## BEGIN

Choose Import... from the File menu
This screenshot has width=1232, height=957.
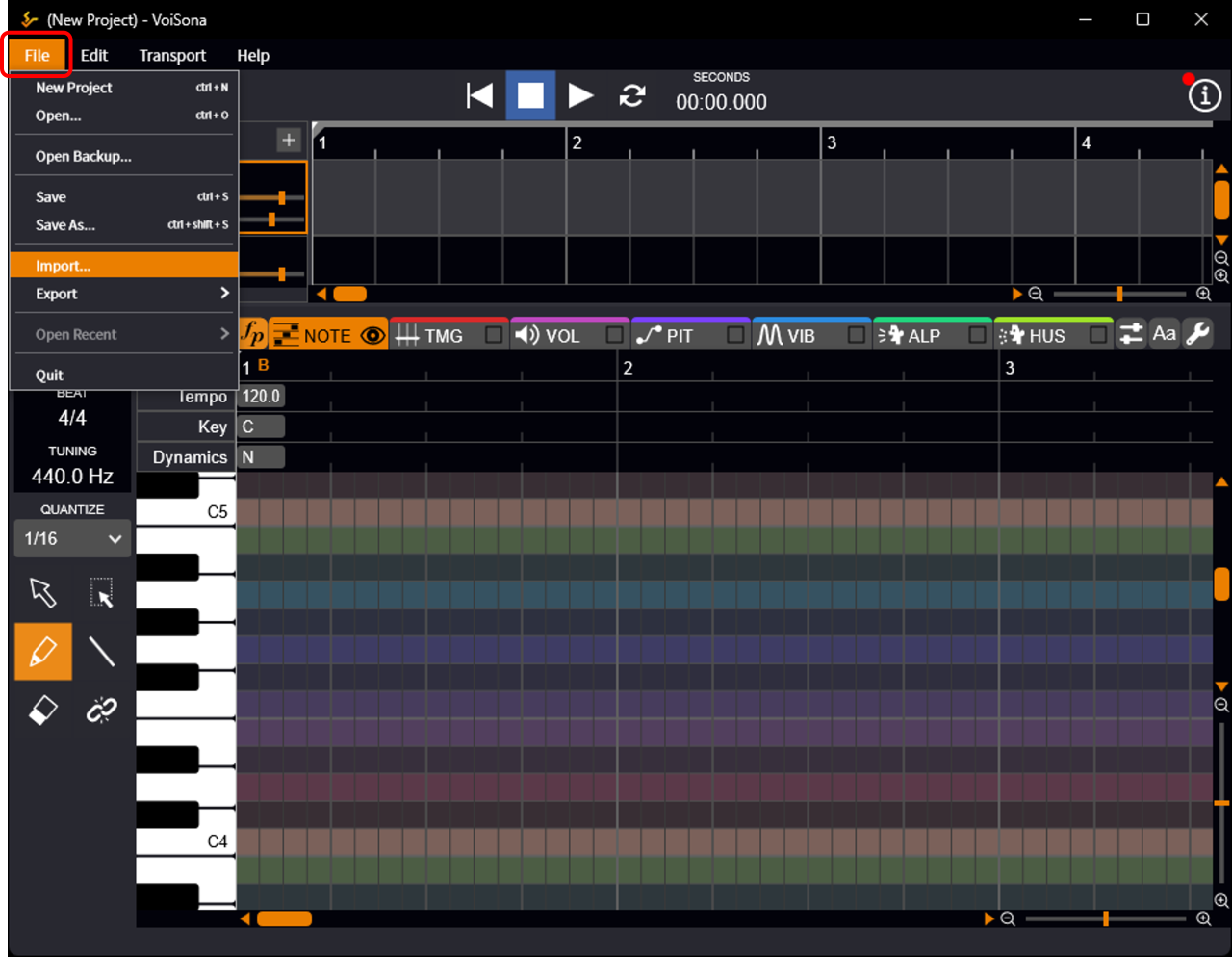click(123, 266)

## END
## BEGIN

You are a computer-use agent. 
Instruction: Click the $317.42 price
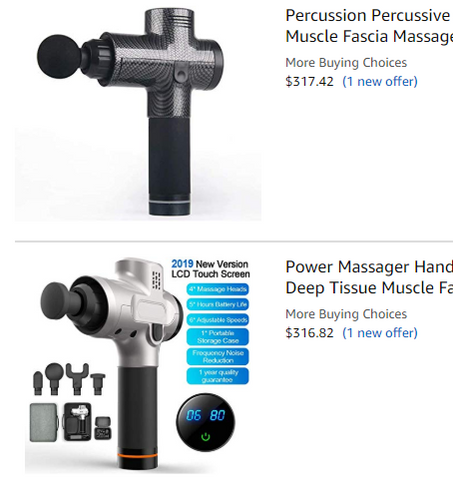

## END
## BEGIN

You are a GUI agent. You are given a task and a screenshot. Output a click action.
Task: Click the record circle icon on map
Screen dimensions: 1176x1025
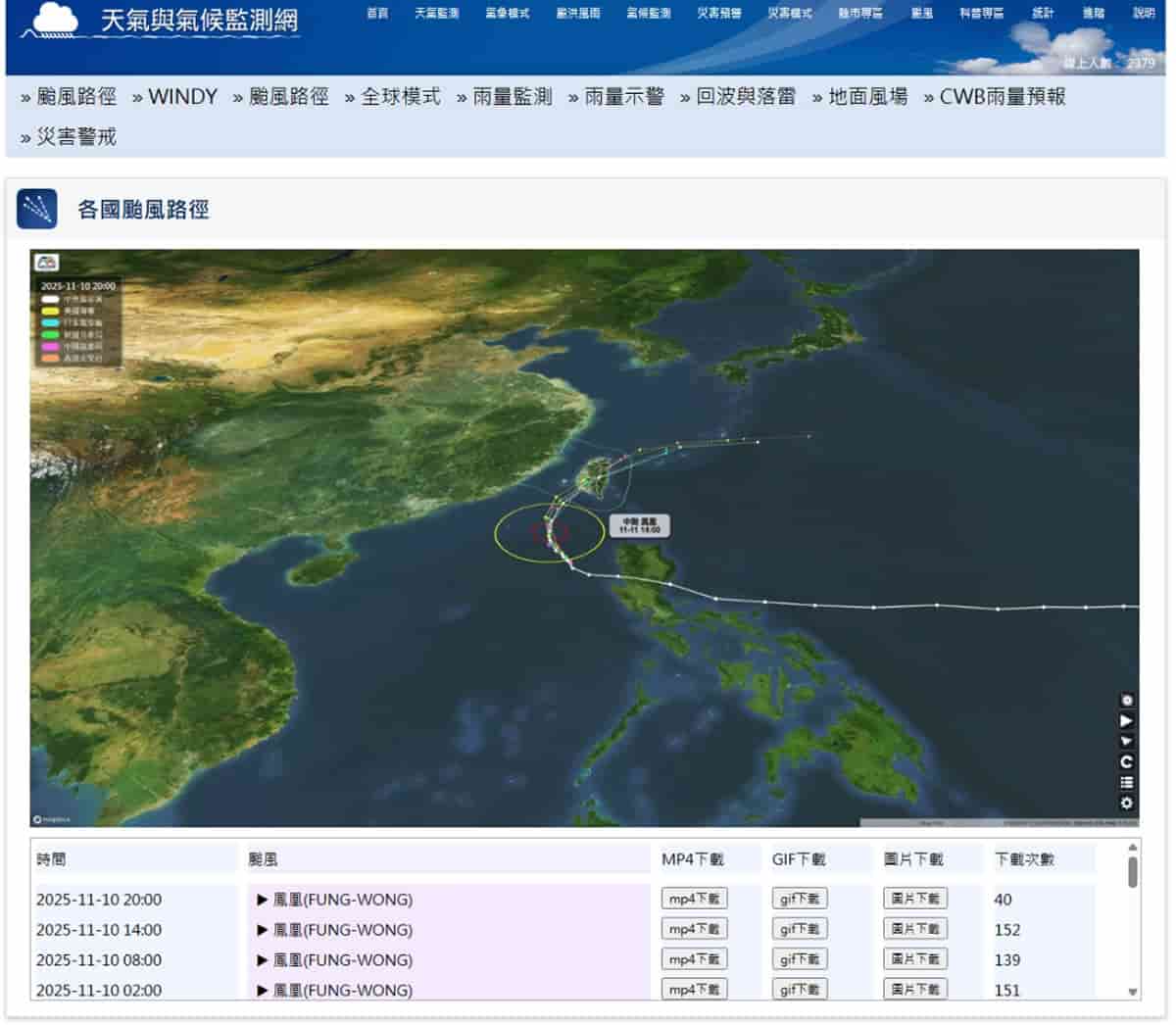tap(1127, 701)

## END

Please rewrite everything from the line containing "You are a GUI" down to the line containing "tap(1127, 701)", replacing "record circle icon" with "location pin icon" and changing nothing else. Omit the pictures from your answer.

TASK SOLUTION =
You are a GUI agent. You are given a task and a screenshot. Output a click action.
Task: Click the location pin icon on map
Screen dimensions: 1176x1025
tap(1127, 701)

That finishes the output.